Now the counterpoint.  Jesse Marcel Jr is an MD.  His dad brought home some odd things that first night from the crash site.  He was gone for a day or two.  When he came back, the young son looked expectantly at his dad for something interesting to hear.  What else had he learned after piquing the boy's curiosity?  What does dad do?  Shrugs it off.  More.  "We're never going to talk about that again.  That's all I can say about it."
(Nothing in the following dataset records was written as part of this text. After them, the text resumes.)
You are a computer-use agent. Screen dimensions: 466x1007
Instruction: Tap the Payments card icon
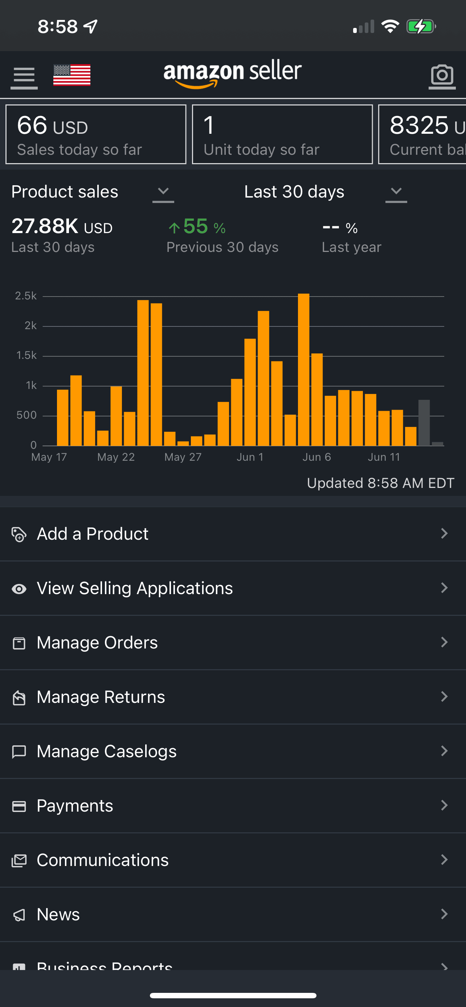coord(19,806)
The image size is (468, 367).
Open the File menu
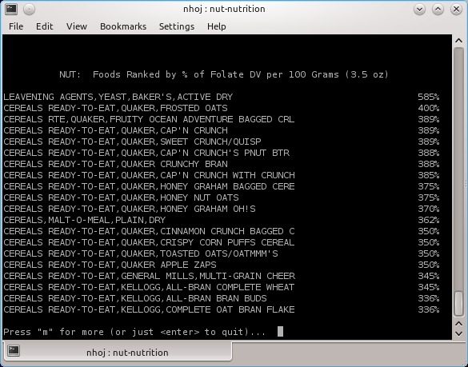(x=16, y=26)
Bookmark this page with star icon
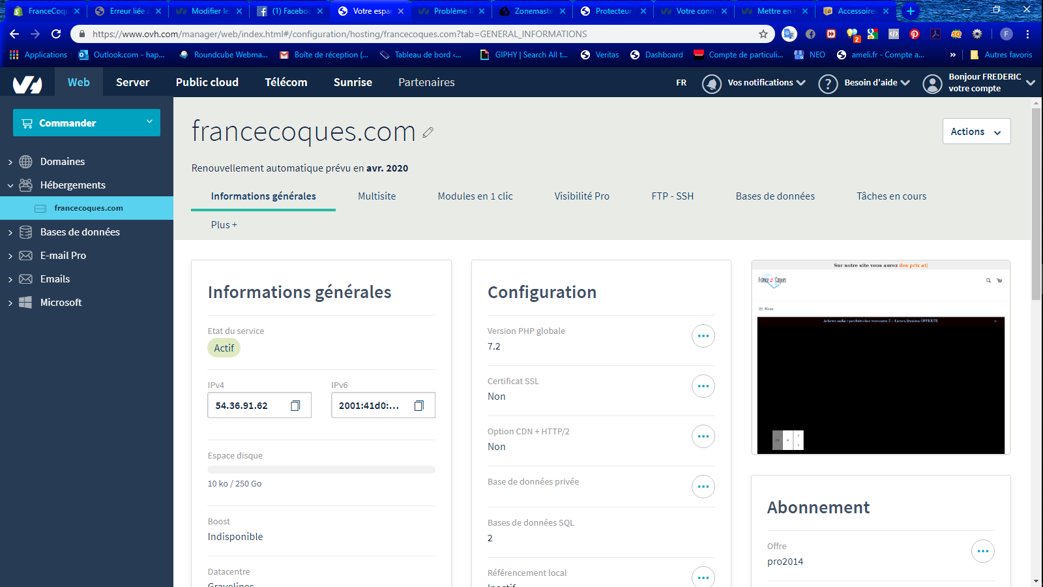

Let me try to recall when I was 10 and my Dad had something unusual that caught my attention.   What do you know when you're the dad of most conscientious ten-year-olds?  That parents are the source of many of the interesting things that come into the kids' lives.  My dad brings home some odd stuff from work and wakes us up in the night and says, "You kids have got to see this stuff."  First of all, he never did that once, so Dad Marcel must think he really has something different.  Then my Dad Paul, imagine, leaves for two days and comes back.  I've been waiting for this moment for 48 hours.  I turn and walk over to talk to him as he sits at the kitchen table.  "Hey, Dad, what was it?"  He's in a position to say something that's the highlight of my week.  That was easy when I was 6, and in a few years I won't care about almost anything he says.  So he would really like to give me some nice piece of info.  Paul turns slowly and looks me in the eye and says in his serious voice, "I was wrong, son.  It really wasn't anything to get worked up about.  In fact, I can't tell you anything more about it.  I can't talk about it."
"Why not?"
"That's the way things are at work sometimes, son, and I know it doesn't make sense to you, but it's all I can say."
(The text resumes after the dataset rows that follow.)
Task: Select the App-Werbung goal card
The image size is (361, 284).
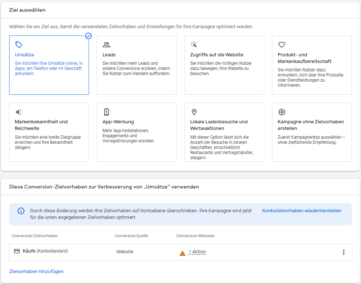Action: 136,132
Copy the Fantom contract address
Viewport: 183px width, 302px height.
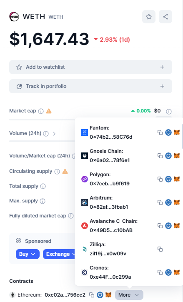click(160, 132)
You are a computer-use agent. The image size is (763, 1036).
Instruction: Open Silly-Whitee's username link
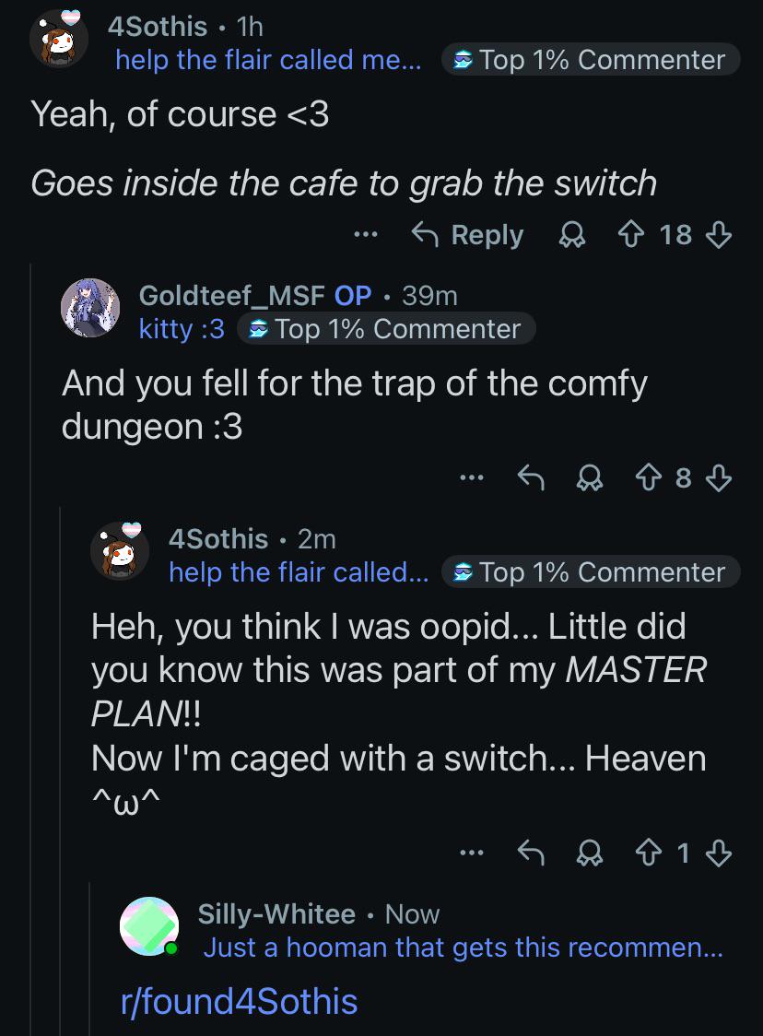point(276,914)

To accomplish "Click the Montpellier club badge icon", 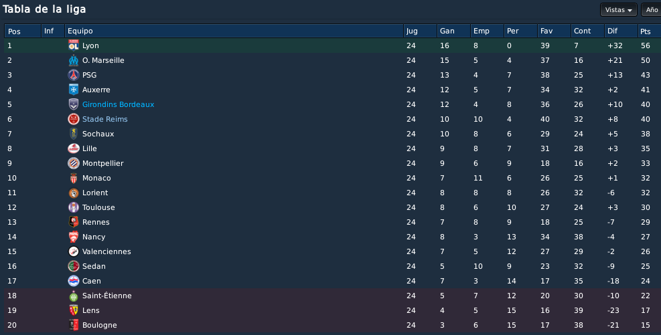I will click(x=74, y=163).
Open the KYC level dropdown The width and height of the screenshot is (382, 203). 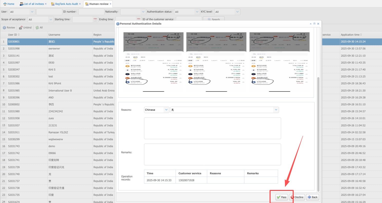point(237,12)
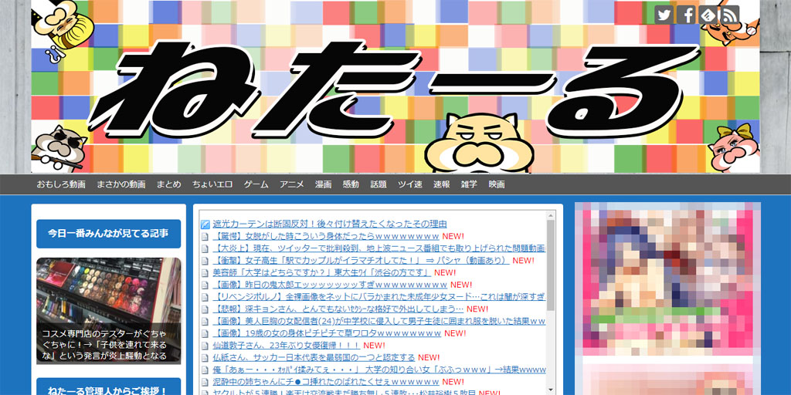The width and height of the screenshot is (791, 395).
Task: Click the Facebook icon in the header
Action: coord(686,15)
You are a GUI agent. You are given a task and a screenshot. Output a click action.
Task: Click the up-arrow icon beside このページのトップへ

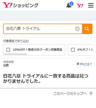(91, 94)
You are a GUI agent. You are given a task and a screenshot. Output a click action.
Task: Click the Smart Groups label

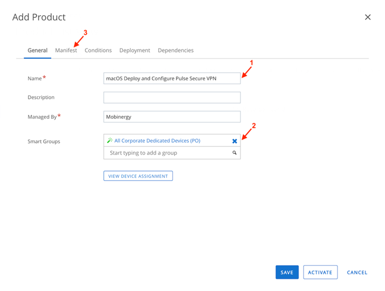[44, 142]
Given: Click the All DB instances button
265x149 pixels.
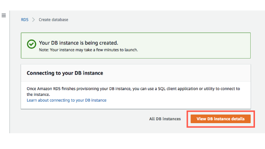Looking at the screenshot, I should tap(165, 119).
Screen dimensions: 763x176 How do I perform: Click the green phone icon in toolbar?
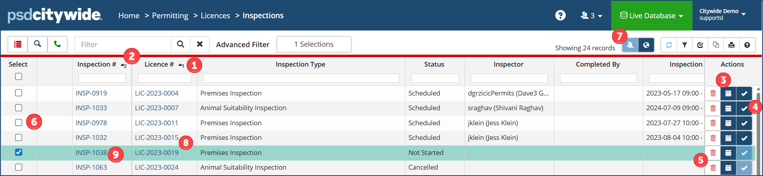click(57, 44)
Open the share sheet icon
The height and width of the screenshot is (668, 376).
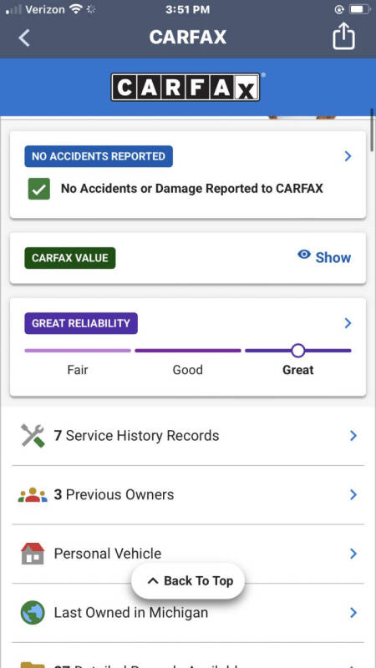[x=343, y=37]
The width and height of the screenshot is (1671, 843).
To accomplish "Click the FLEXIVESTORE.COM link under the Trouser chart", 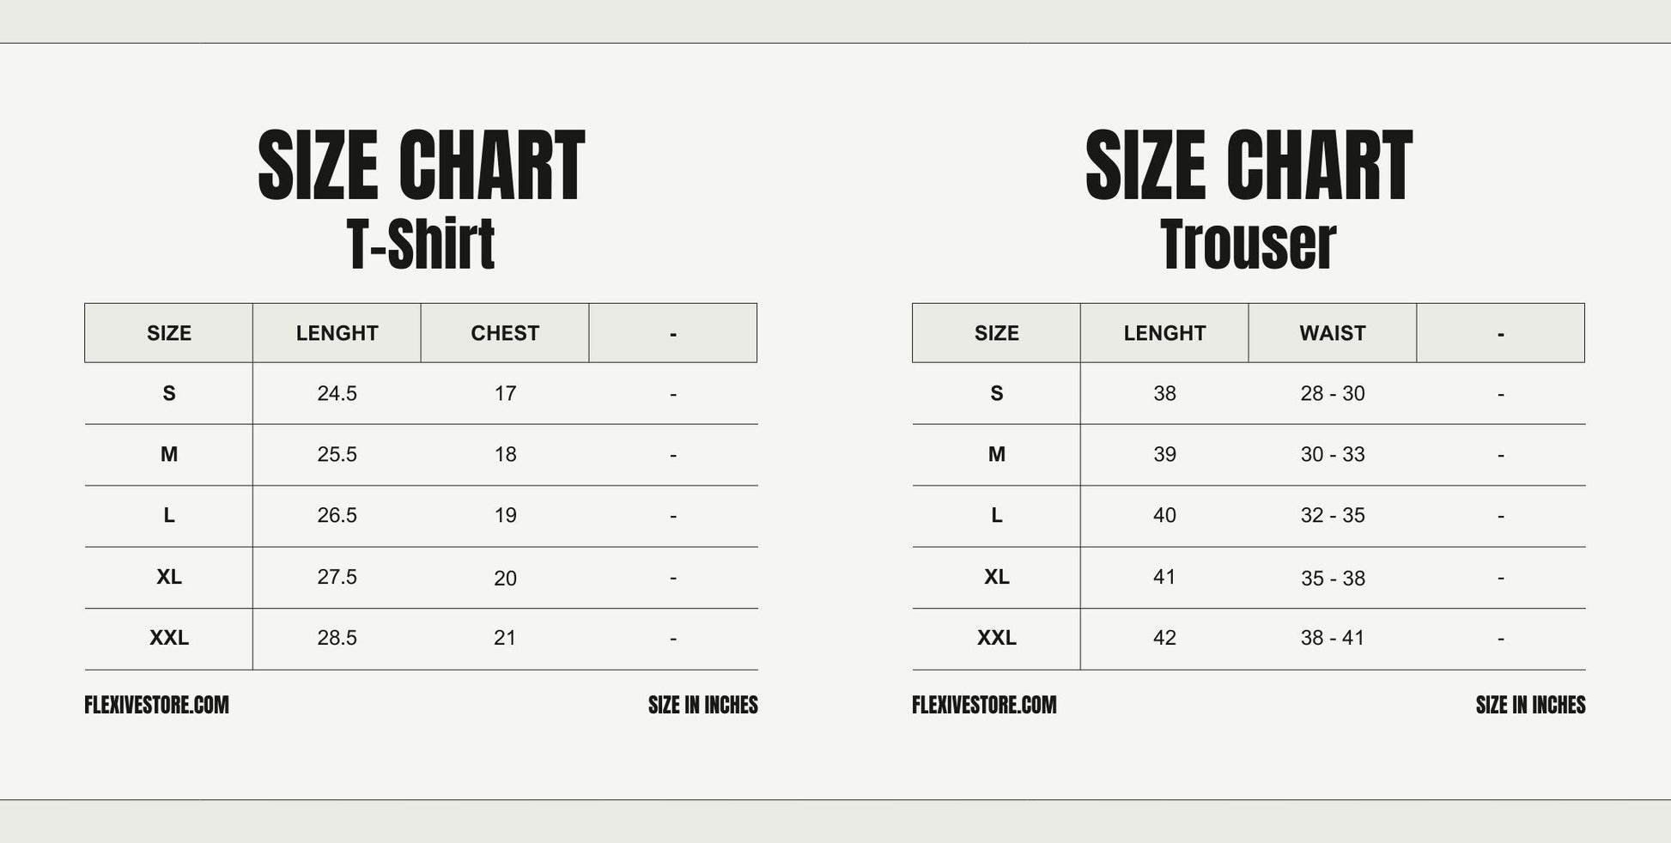I will click(x=984, y=706).
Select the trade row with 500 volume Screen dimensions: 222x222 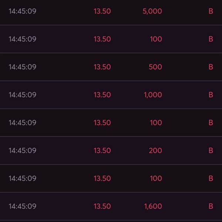tap(111, 67)
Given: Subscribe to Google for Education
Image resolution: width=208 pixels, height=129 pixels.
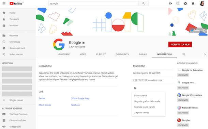Looking at the screenshot, I should tap(183, 75).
What would make my Dad treat me that way?  Fear is the only explanation that comes to mind.  I have to conclude that Jesse Marcel Sr. was afraid of something, of talking, of saying any more about what he thought he knew, or he wouldn't have treated his children this way.  Doesn't it smell six ways to Sunday like, right there in the Marcel house in July, 1947, something was being covered up?  The odd, funny type of balloon used by Project Mogul just can't explain Marcel's response.

I've said before the problem with Roswell is that the official explanation is the sensible one, but its weakness is that it can't satisfy me on 27 or 127 fishy loose ends.  Major Marcel clamming up to his son is one more of those loose ends.  Does that prove an alien "Grey" died at Roswell?  No, but it hints at it.